Use extra care when handling ground beef, frozen or fresh. When whole cuts of beef are ground into hamburger, more portions of the meat are exposed to air. This means that hamburger is more likely to harbor bacteria than whole cuts of meat. Thaw ground beef in the refrigerator overnight or in a bowl filled with cold water. Never leave the hamburger sitting at room temperature to thaw. Once the meat has thawed, cook it promptly and refreeze it within two days. Hold it at room temperature for no more than two hours. If you don't refreeze it right away, store it in a refrigerator set at 40 degrees Fahrenheit or cooler. Refreeze it at 0 degrees, according to the U.S. Department of Agriculture.
Thawing, cooking and refreezing meat causes some of the moisture in the meat to evaporate, which can decrease the quality slightly. To maintain quality, always start with beef that was very fresh when it was frozen. Freeze it quickly in a freezer set at 0 F or colder. Spread the packages of beef out on the freezer rack, rather than stacking them, to help them freeze more quickly. When foods freeze slowly, large icicles develop in the food. When thawed, the food loses moisture more rapidly. Package hamburger in plastic freezer boxes, plastic freezer bags or vacuum seal bags. Use raw, frozen hamburger within three to four months. Once the ground beef has been cooked, use it within two to three months. A freezer set at 0 F will keep food safe indefinitely, but quality begins to decline quickly, especially after the meat has been cooked.
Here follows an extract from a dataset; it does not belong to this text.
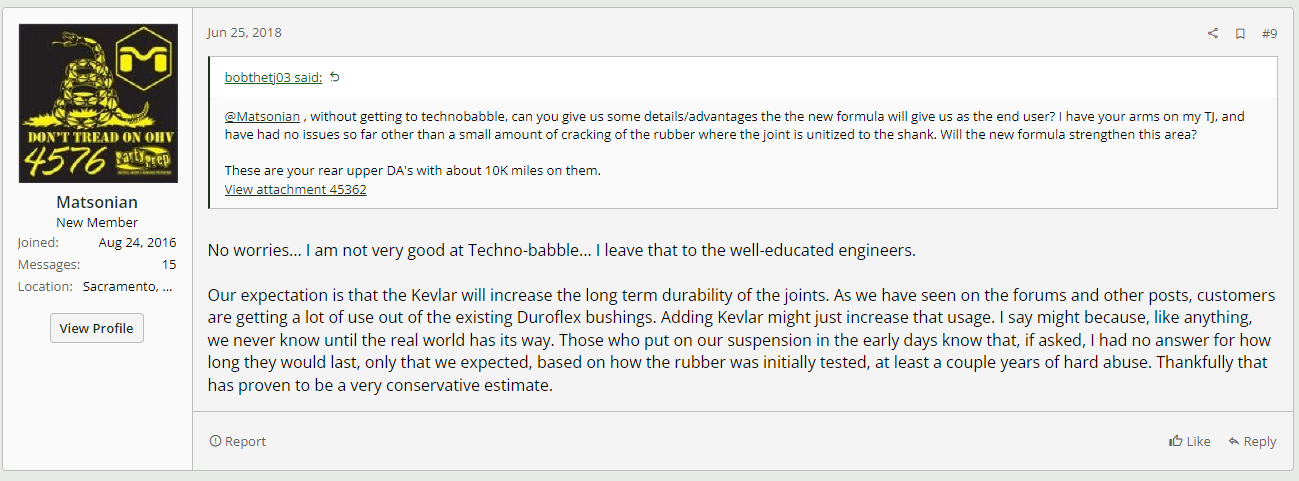
Task: Click the Aug 24, 2016 joined date
Action: click(137, 242)
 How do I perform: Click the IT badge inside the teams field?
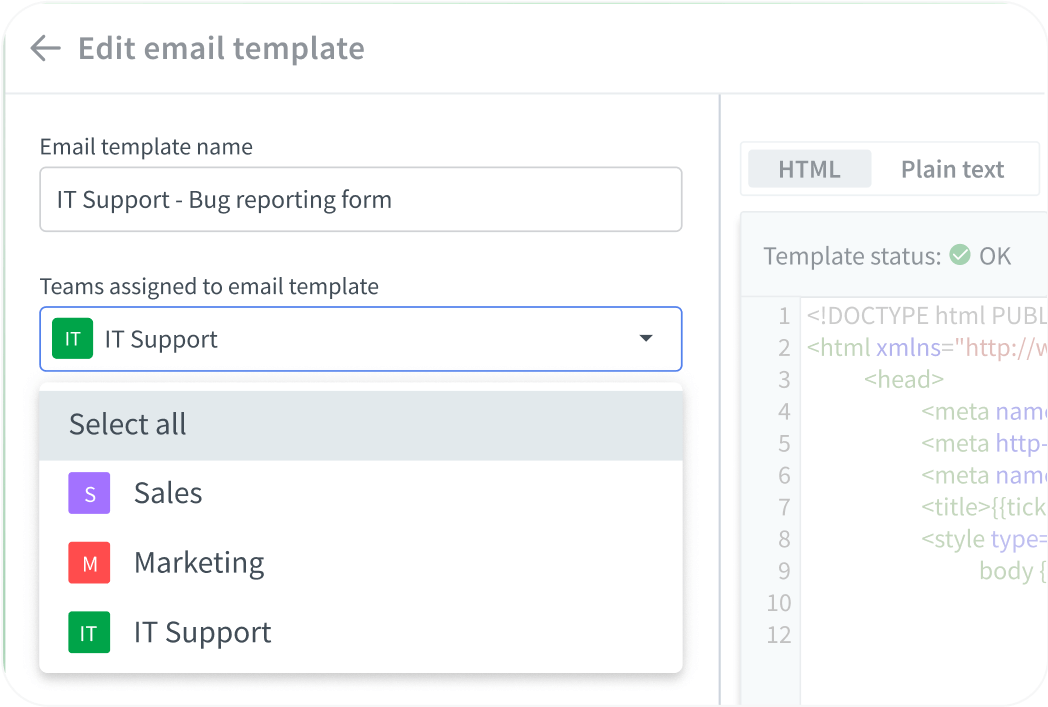tap(71, 338)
Add a few ingredients to cooked ground beef before you freeze it and you have the building blocks for quick, delicious dinners. Saute ground beef with chopped onions and garlic. Stir in canned tomatoes, salt and pepper. Add herbs and seasonings and use this mix for chili, spaghetti, sloppy joes, tacos or enchiladas. The seasonings and canned tomatoes also add moisture and flavor, which helps compensate for any changes in quality. Another option is to cook and freeze meatballs for spaghetti or meatball subs. Pack the ground beef mixture or meatballs into plastic freezer bags. Spread the meat in the bags so the bags lay flat in the freezer. Frozen this way, you can stack numerous bags in the freezer and the ground beef thaws quickly for later use because it's frozen in a thin layer.
Frozen, cooked hamburger makes short work of dinner. When you cook the meat the first time, be sure to cook it to 165 F, according to the USDA, which kills any bacteria present in the meat. Thaw the cooked meat in the refrigerator or in a bowl of cold water in the sink. When you reheat the meat, cook it again to 165 F.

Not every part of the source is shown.